Сесиль покачала головой. Она до сих пор не была уверена в том, какие отношения связывают ее с красавцем и общим любимчиком Сойером-Пресли. За день до того, как бедный Мэтью попал под машину «Лендровер», Сесиль ночевала у Сойера и там же лишилась невинности. Во всей русской школе она одна лишилась невинности так поздно: почти в восемнадцать. Но в том, что так поздно, повинен был Мэтью, который следил, доносил тут же папе и вечно готов был убить всех бойфрендов. Их было немного, но все-таки были.

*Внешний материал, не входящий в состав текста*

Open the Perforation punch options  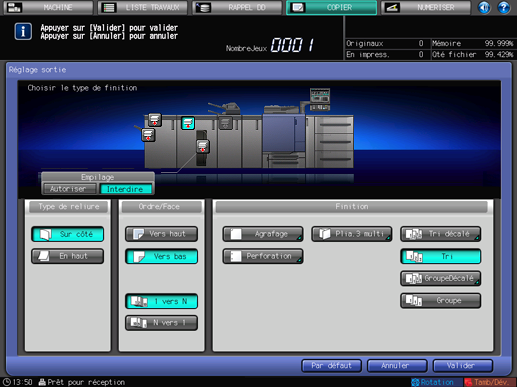click(263, 256)
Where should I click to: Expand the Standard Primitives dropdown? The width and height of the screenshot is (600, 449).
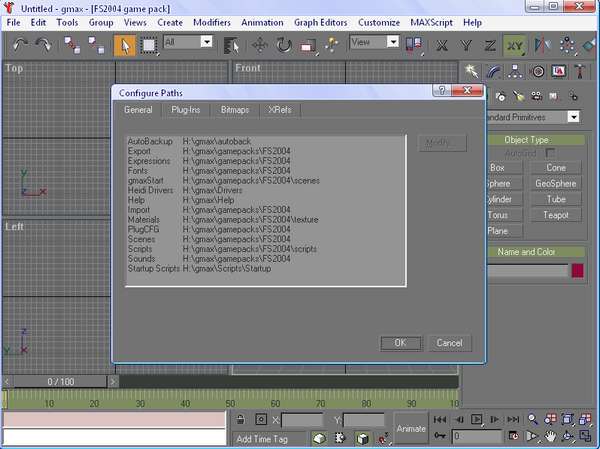(x=573, y=117)
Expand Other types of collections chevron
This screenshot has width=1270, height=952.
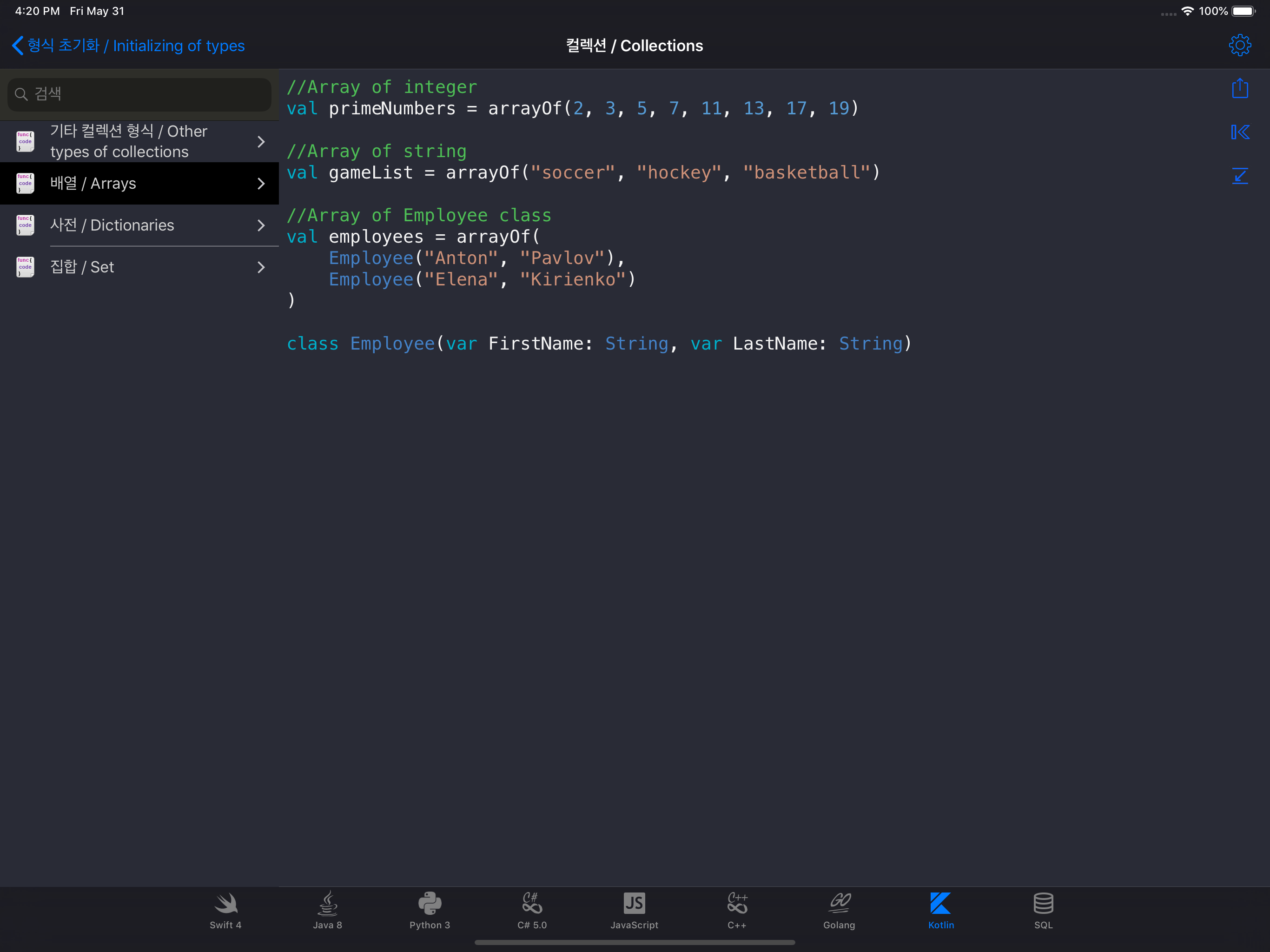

Бенджамен Сойер покорил сердце Сесиль в самом начале учебы, когда все пришли на костер и там начали петь. Мэтью и Сесиль спели тогда романс «Отвори потихоньку калитку», Бетси – знаменитую русскую колыбельную «Спят усталые игрушки, книжки спят», Надежда и мать ее пели частушки. Короче, все шло как по маслу, и всем было весело. Бенджамен Сойер опоздал и пришел уже к концу. Костер осветил его с радостным шумом. Сесиль почувствовала, что такая красота, которой располагал Сойер, должна вызывать страдания и зависть других людей, и ей стало жаль Бенджамена. Одной из душевных особенностей Сесиль были своеобразно понимаемые ею человеческие переживания. Она, например, честно думала, что если один человек вдруг обидит другого, то жалко того, кто обидел, поскольку ему предстоят муки сердца: время ведь не разворачивается обратно, и возможность не обидеть того, кого ты обидел, уже позади. Взглянув тогда на золотого от огня Бенджамена, Сесиль ужаснулась тому, как жить ему дальше с его красотою и как он, наверное, всех раздражает.